As told to Aviva Patz
September 18, 2022, is National HIV/AIDS and Aging Awareness Day.
It’s hard to believe that HIV could be a blessing, but for me, it was.
That’s because it gave me a chance to change my life.
After having been sexually abused by my uncle and emotionally abused by my father, I ran away from home at 13 only to be placed in the foster care system, where I was sexually abused again. By the time I was diagnosed with HIV at age 18 in 1991, I was living on the streets of Miami, dating the leader of a violent street gang and committing crimes myself, including armed robbery. I was full of anger and self-hatred.
Ironically, my HIV diagnosis came just when I was trying to turn my life around. I’d left the gang when I was 17 and moved back in with my mom, even though she made it clear that she didn’t want me there because she thought I was a troublemaker. Eventually, I told her I wanted to go to Job Corps, a vocational school for teens in trouble. I thought it was my opportunity to prove that I was worthy.
I wasn’t sick at all, but at Job Corps, they did routine blood work on new students to test for pregnancy and other conditions. On TV, you only saw gay white men from San Francisco with HIV. Never in my life did I think I would be told I was HIV positive.
The doctor who diagnosed me had no compassion. He just blurted out, “You have AIDS.” It was horrible. He didn’t give me a pamphlet or anything. But I didn’t cry. I just put my head down and thought, I’m never going to get married, never going to have children. Back then, HIV was a death sentence.
I come from a good family, a conservative Catholic family from Colombia. And, the Latinx community is like, “Don’t ask, don’t tell,” so my mom sat me down and said, “We can’t tell anyone in the family or friends. They’re ignorant. They’ll discriminate.” So I felt I had to keep my HIV status a secret.
At the time, the only treatment available was a cancer medication called AZT. They told me in the clinic that I could get on AZT, but I would have to sign a waiver acknowledging that it could damage my internal organs. I said, “Nope, I’m not taking that.”

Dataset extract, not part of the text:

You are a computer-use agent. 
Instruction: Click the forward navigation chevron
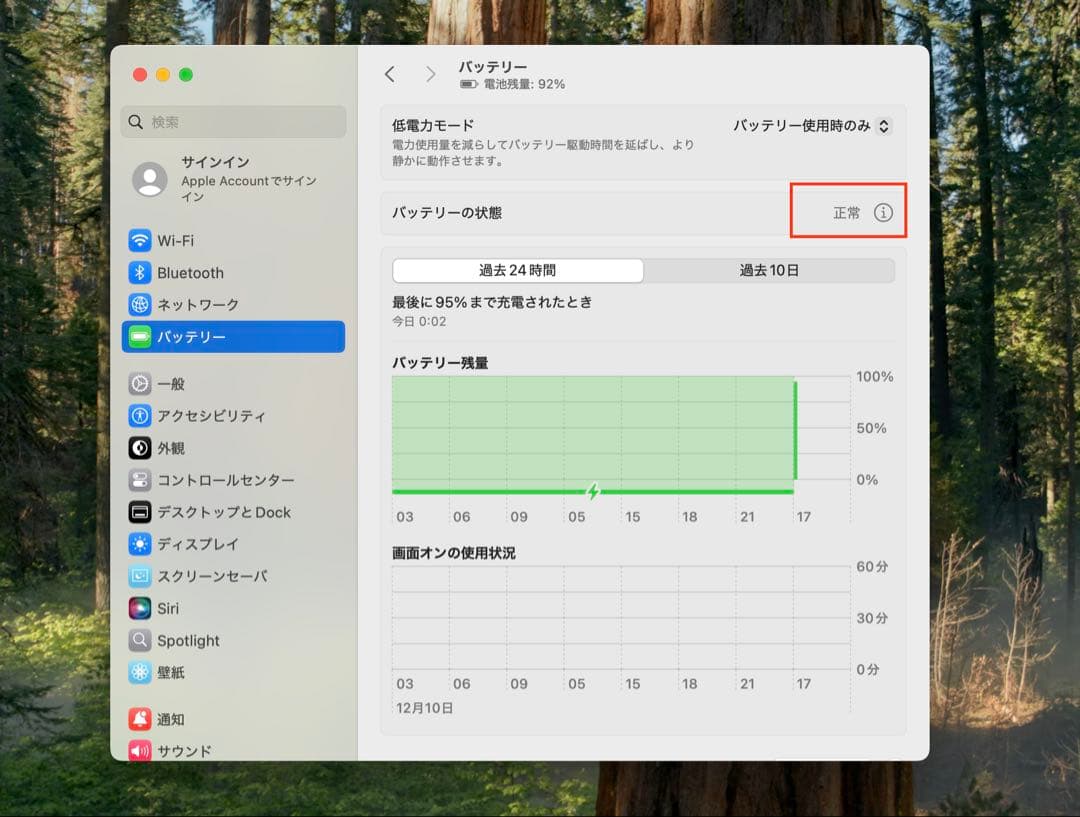[x=430, y=74]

After years without treatment, my T cells went down to 39 — the normal range is 500 to 1,400 per cubic millimeter of blood. I knew I could continue dying or begin medical treatment.
I chose to live.
At Jackson Memorial Hospital in Miami, where I was treated, I started going to educational classes in special immunology. I went two hours a day, and I learned so much. I was very talkative in these classes, and every time I spoke, people listened. The administrators approached me and asked if I’d like to be a peer educator. They said, “You helped so many people already.”
I got trained by the health department to counsel minorities — not only Latinx people but also the African American and LGBTQ communities and immigrants.
Maria Mejia speaking to members of Congress
I never intended to become an activist, but that’s where I landed. These days, I help pass legislation for the HIV community. And I’m a global ambassador, community advisory board member and A Girl Like Me blogger for The Well Project, a nonprofit organization giving information, support and tools to women and girls with HIV/AIDS.
I’ve founded online support groups with 40,000 members, in English and Spanish. We have people from tribes in Africa all the way to Patagonia in South America. I call myself Maria HIV with “HIV” as my middle name. I don’t care — that’s how I attract people.
I lead by example, and I fight stigma by humanizing the condition. I’m a long-term survivor who is not only surviving but thriving. I’m one of the most visible faces of HIV in the world, and I show that people with HIV can love, get married and have children. I give hope to the hopeless. And, I don’t regret that I got HIV because, ironically, it saved my life.
It’s helped me grow in so many ways: I’ve learned to love myself and take care of myself and to be more compassionate and spiritual. And, best of all, it’s made my purpose clear to me. I’ve met so many people who have been through a lot, and together we’ve saved so many lives. In helping others, I’ve found I also help myself.